| RECORDS |
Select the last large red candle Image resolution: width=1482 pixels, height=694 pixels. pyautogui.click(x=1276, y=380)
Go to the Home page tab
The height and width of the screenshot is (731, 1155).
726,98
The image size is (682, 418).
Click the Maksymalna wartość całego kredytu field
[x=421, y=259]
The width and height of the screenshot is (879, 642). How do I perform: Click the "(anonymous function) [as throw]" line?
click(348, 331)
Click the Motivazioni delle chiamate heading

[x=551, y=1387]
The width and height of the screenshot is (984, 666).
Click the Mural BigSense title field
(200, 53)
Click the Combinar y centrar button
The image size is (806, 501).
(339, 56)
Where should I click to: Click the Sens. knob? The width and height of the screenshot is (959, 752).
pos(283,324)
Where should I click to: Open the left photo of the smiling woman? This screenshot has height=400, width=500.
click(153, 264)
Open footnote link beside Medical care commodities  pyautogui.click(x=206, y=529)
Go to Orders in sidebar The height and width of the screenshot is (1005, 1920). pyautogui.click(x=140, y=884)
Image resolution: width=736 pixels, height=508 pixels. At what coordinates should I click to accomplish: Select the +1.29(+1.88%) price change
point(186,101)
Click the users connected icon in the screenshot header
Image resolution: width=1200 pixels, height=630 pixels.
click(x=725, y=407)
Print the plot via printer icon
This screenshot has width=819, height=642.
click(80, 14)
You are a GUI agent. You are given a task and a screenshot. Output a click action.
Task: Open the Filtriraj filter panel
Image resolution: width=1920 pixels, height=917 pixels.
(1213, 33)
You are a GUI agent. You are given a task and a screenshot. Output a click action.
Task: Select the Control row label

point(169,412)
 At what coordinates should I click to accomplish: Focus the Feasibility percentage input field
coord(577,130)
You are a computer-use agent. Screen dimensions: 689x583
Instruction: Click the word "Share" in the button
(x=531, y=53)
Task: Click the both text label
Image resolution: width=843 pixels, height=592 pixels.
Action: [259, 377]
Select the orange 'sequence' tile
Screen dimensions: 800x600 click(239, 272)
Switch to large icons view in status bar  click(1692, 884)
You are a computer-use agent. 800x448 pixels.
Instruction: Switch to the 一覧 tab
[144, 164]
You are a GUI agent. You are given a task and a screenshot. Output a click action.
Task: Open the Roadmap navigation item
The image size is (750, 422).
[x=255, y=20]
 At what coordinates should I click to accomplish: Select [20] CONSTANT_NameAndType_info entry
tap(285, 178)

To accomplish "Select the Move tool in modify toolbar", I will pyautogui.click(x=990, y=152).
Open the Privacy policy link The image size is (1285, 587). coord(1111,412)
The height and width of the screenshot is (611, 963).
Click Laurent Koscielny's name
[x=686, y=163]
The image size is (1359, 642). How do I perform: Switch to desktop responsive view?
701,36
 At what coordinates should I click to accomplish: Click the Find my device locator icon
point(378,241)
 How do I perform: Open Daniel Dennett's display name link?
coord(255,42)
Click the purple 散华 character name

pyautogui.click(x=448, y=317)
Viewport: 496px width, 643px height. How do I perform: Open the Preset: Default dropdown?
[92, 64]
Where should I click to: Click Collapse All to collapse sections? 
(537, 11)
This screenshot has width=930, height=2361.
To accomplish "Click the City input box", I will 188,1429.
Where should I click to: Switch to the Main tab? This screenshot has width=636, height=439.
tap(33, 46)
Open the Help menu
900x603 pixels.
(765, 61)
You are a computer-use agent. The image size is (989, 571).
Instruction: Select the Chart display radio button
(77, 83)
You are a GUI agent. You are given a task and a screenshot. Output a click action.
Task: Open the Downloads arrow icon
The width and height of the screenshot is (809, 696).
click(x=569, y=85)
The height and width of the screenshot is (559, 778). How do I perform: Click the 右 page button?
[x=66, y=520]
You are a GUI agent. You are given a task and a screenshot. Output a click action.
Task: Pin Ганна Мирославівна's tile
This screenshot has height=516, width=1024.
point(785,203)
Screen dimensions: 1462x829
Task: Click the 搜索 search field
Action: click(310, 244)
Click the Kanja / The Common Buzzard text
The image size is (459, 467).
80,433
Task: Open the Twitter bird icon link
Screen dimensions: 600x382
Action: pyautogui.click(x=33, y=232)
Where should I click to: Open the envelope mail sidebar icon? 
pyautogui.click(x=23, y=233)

| HOW TO COMPLETE THIS TASK |
Scan the material and collect every line that contains "will".

| EXPECTED ANSWER |
To accomplish "Select the Move tool in modify toolbar", I will pyautogui.click(x=990, y=152).
To accomplish "Click the City input box", I will 188,1429.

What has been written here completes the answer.